Eduardo Crespi is not content to let sleeping dogs lie. When he saw the rates of obesity and diabetes rising dramatically during the past decade, he decided to tackle the problem at the source.
The executive director of Centro Latino de Salud, Educación y Cultura in Columbia, Mo., Crespi is building a “Comedor Popular,” or People’s Diner near the intersection of Sexton and Garth streets. The building, which once housed a barbecue restaurant, will serve plant-based lunches, offer healthy-cooking classes, sell fresh produce from local farmers and serve as Centro Latino’s headquarters. The concept is modeled on Latin American "comedores," which cook one meal a day and sell it to the poor for a minimal price.
“When you start researching what is causing this epidemic of diabetes and obesity, you realize this has a lot to do with the food we are eating,” said Crespi, BSN ’06. "It's a big deal and I love it because it is a great challenge. If I'm going to do something, I want to do something that will challenge me. I’m at a stage in my career as a public health nurse where I can really fight for the well-being of our community.”
Crespi opened Centro Latino in 2000 to provide a one-stop resource for Latino immigrants in central Missouri who need help acclimating to the community.
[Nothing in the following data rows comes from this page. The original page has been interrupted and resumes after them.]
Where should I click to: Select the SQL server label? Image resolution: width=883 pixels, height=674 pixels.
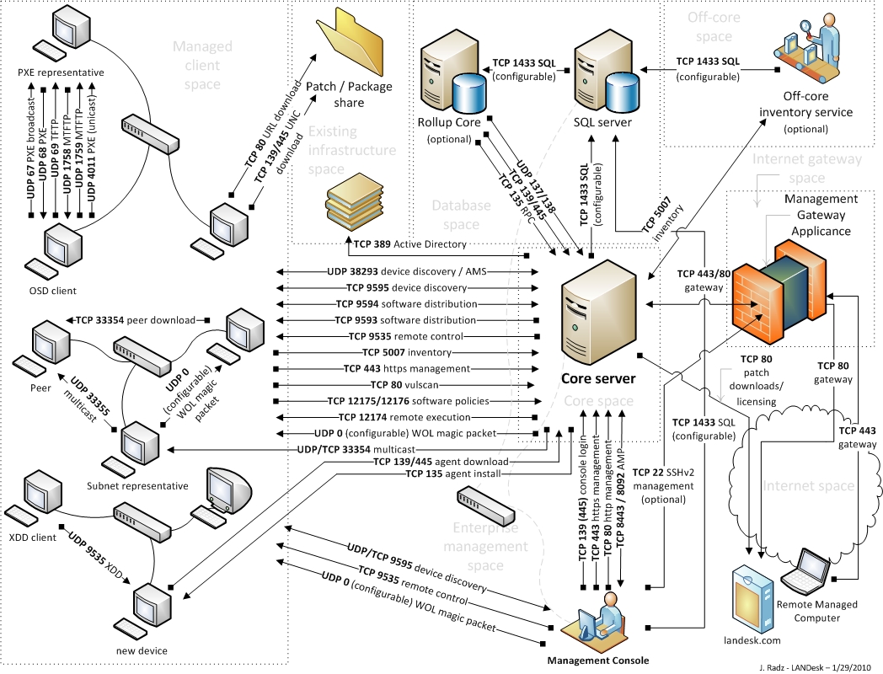(x=602, y=123)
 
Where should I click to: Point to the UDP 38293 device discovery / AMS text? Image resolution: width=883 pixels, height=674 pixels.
(x=407, y=272)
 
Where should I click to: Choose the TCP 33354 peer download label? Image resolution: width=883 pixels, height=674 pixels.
(x=136, y=320)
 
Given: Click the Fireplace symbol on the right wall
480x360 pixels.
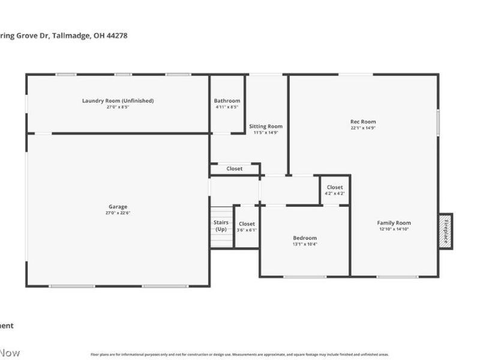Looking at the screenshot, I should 445,231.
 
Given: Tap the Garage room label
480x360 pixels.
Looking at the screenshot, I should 118,207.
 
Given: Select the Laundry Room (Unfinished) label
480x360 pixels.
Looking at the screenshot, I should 118,101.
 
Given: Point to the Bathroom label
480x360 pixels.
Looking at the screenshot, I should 227,101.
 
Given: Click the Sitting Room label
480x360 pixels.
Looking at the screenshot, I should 266,127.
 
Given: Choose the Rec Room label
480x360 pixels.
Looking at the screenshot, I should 363,122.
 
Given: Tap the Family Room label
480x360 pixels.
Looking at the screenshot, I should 394,223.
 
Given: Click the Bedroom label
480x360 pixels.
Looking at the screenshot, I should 305,238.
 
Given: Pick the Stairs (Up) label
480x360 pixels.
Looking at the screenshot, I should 221,226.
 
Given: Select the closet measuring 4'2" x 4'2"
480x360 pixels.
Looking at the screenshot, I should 335,190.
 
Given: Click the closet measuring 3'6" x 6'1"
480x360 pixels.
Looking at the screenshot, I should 247,227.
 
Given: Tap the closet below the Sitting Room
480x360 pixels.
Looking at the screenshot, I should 235,169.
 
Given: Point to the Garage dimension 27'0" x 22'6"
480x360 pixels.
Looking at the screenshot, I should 118,213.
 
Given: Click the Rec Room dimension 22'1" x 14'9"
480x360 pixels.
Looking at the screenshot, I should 363,128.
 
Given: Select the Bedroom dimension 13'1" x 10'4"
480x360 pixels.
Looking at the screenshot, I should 305,244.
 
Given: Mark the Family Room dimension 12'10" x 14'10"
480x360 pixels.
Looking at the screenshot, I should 394,229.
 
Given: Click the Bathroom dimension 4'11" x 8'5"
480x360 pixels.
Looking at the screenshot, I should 227,107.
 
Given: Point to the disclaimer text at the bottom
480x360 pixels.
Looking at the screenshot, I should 239,354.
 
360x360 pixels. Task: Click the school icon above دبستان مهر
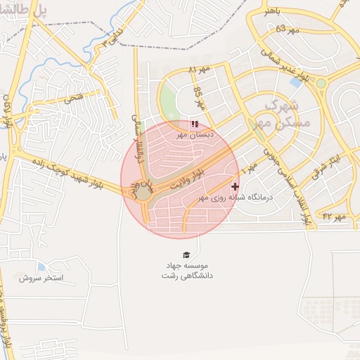(195, 124)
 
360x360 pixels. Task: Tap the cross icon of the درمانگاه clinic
(235, 186)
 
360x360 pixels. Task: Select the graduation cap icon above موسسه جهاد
(186, 255)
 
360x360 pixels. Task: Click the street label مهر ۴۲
(335, 217)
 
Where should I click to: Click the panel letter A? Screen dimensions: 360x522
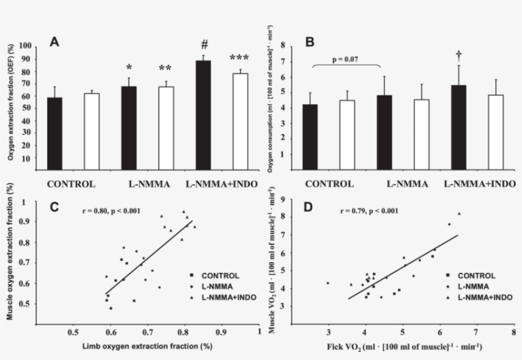point(55,42)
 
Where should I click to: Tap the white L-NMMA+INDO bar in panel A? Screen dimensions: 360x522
point(240,121)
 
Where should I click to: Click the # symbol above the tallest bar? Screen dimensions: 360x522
point(204,45)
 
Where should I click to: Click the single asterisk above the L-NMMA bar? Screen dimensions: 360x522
point(129,68)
Its role has expanded to providing health, legal, education and social services to anyone needing help in Columbia. Crespi is “constantly” writing grant proposals, he says, and the center’s services vary somewhat with the grants it is able to secure.
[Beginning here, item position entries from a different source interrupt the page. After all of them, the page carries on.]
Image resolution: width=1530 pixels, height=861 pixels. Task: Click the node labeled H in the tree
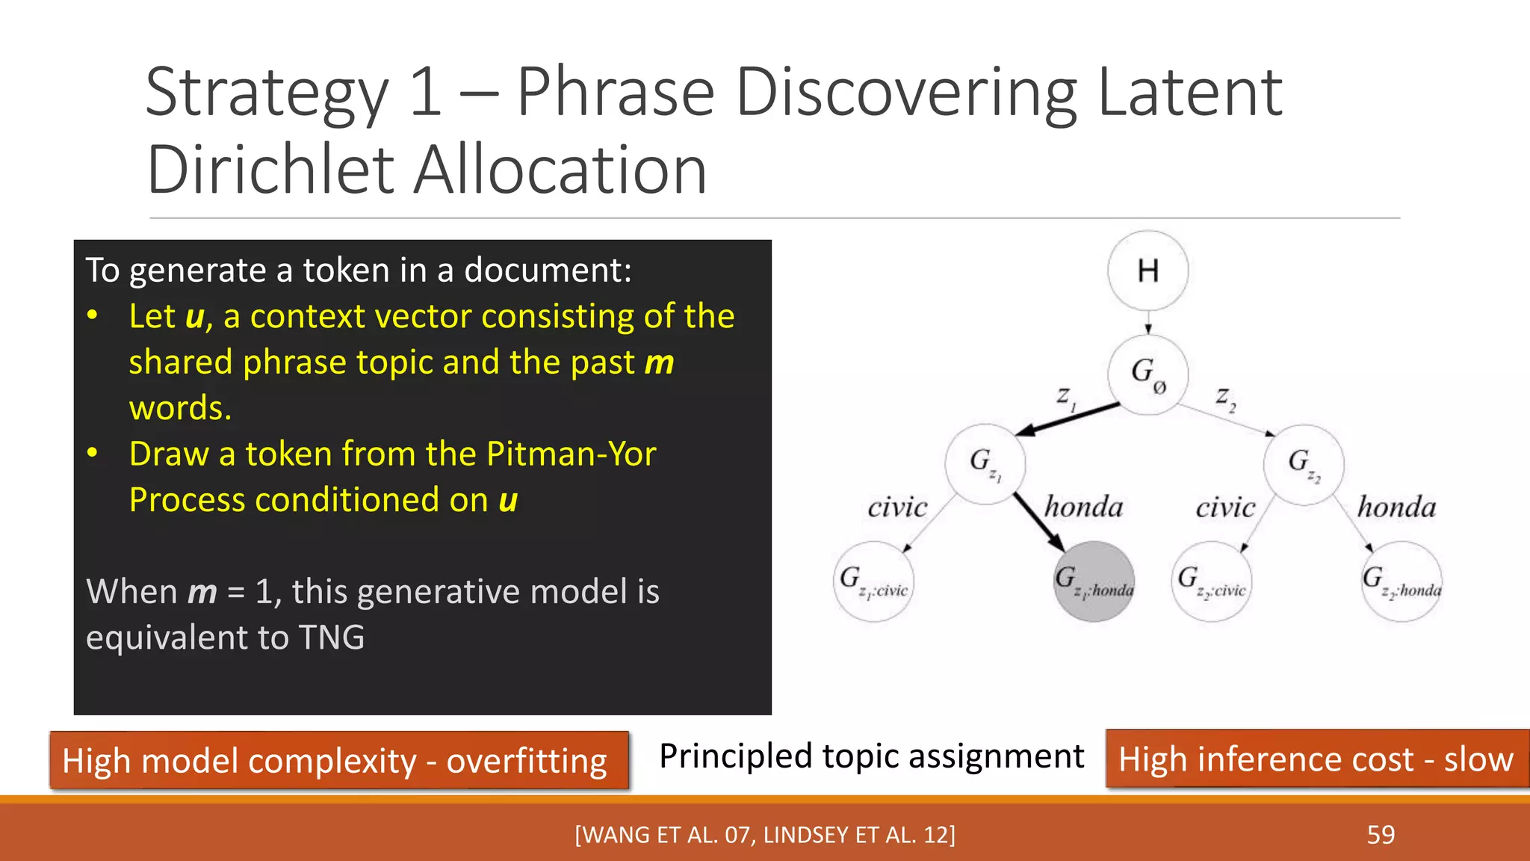pyautogui.click(x=1148, y=271)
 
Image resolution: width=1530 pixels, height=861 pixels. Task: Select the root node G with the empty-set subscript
pyautogui.click(x=1148, y=374)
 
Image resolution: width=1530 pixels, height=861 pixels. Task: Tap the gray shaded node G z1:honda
pyautogui.click(x=1094, y=581)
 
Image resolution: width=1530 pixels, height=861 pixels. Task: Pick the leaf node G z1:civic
pyautogui.click(x=873, y=581)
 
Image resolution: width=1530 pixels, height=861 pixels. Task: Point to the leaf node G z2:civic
pyautogui.click(x=1211, y=581)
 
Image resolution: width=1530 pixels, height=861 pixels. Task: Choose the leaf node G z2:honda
pyautogui.click(x=1402, y=581)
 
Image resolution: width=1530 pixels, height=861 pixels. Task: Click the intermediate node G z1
pyautogui.click(x=985, y=463)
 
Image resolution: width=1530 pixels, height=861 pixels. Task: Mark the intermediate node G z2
pyautogui.click(x=1304, y=463)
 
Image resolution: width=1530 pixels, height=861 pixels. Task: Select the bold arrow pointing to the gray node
pyautogui.click(x=1040, y=523)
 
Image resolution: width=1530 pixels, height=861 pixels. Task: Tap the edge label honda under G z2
pyautogui.click(x=1396, y=507)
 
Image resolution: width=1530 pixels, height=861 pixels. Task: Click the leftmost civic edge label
pyautogui.click(x=897, y=508)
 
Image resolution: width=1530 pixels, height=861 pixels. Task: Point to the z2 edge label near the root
pyautogui.click(x=1225, y=398)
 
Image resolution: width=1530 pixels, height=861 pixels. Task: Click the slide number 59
pyautogui.click(x=1381, y=834)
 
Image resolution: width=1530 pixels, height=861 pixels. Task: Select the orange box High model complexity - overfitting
pyautogui.click(x=338, y=761)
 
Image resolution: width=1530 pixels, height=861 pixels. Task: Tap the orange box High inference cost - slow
pyautogui.click(x=1316, y=759)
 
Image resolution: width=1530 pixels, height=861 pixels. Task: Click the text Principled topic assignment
pyautogui.click(x=871, y=756)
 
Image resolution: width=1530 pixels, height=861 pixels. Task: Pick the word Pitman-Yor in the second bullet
pyautogui.click(x=571, y=454)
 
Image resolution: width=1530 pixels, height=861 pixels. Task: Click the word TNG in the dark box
pyautogui.click(x=331, y=638)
“Eduardo has a long-standing record of commitment, leadership and self-sacrifice in meeting the needs of the Latino community as a health interpreter, health educator, community planner and health policy liaison, as well as demonstrating unwavering commitment to his beloved family,” wrote professor Jane Armer. "His energy, commitment and openness to collaboration are inspiring and led to the tremendous successes observed in serving the needs of ethnically-diverse persons in our community."
Crespi moved to Columbia in 1991 with his wife, Barbara Brockman, a social worker, and became U.S. citizen in 1996. Their daughter, Nicole, is a student at Hickman High School. A career skills test Crespi took showed that nursing would be a good fit for him, so he enrolled in Columbia Health Occupations Center’s LPN program and graduated in 1997. He then enrolled in Columbia College’s nursing program and became an RN in 1999. He finished his BSN at the Sinclair School of Nursing while operating Centro Latino.
“Eduardo Crespi’s innovative creative ability, faith and highly motivated determination have enabled him to excel in his professional endeavors,” wrote associate professor emeritus Verna Rhodes. “His career development demonstrates his focus and determination to become a nurse and to assist in the care of the fast-growing Latino population in mid-Missouri.”